The appointment of Casaroli, 64, to the post that is second in power to the papacy itself is widely viewed as an indication that the Polish-born pope intends to pursue his predecessor's policy of agressive dialogue with Communist powers.
"It is an affirmation of the basic policy in Eastern Europe," one churchman here said of the appointment.
Casaroli, who will succeed French Cardinal Jean Villot, who died last month, has been secretary of the Council on Church Public Affairs, one of two major divisions within the secretariat and the one concerned with the Vatican's external relationships.
He has visited most of the Eastern European capitals "three or four times" and he is widely respected by the officially athleistic governments, according to one Vatican expert. He earned sharp criticism of militant anticommunist forces in the church for his key role in arranging the resignation of Hungary's Cardinal Josef Mindszenty in 1974 as well as for his representation of the Vatican at the 1975 Helsinki talks drafting accords on East-West relations.
Casaroli, who speaks four languages fluently and has a working knowledge of at least five others, handled most of the arrangements for Pope John Paul's visit to his native Poland next month.
Pope John Paul's selection of Casaroli is expected to be the first of a number of appointments both at the Vatican and at key posts around the world.
Several Vatican posts are held by men whose retirement can be considered overdue because of age, pressure of other duties or ill health. In addition, cardinals are lacking in nearly a dozen places around the world because of deaths or change of position.

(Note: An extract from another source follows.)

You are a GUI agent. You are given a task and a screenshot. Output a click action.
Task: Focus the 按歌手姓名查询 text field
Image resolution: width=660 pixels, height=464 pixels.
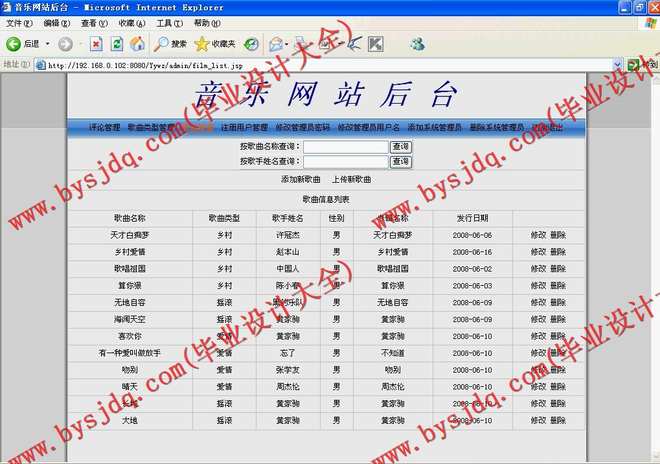pyautogui.click(x=345, y=162)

Also announced yesterday was the appointment of Archbishop Giuseppe Caprio as president-designate of the administration of the Patrimony of the Holy See, an office concerned mainly with Vatican finances and church properties.
Caprio had been the subsecretary of state, a post characterized by one churchman as the "inside" arm of the state secretariat, with the public affiars office formerly headed by Casaroli as the "outside" arm.
Yesterday's appointments leave the two second-level posts in the state secretariat vacant, increasing Pope John Paul's opportunity to put his mark on the church during his papacy by naming his men to these key positions.
No new cardinals have been named for nearly two years. One unofficial Vatican source said yesterday that the announcement of John Paul's first cardinal appointments would be made "in two or three days."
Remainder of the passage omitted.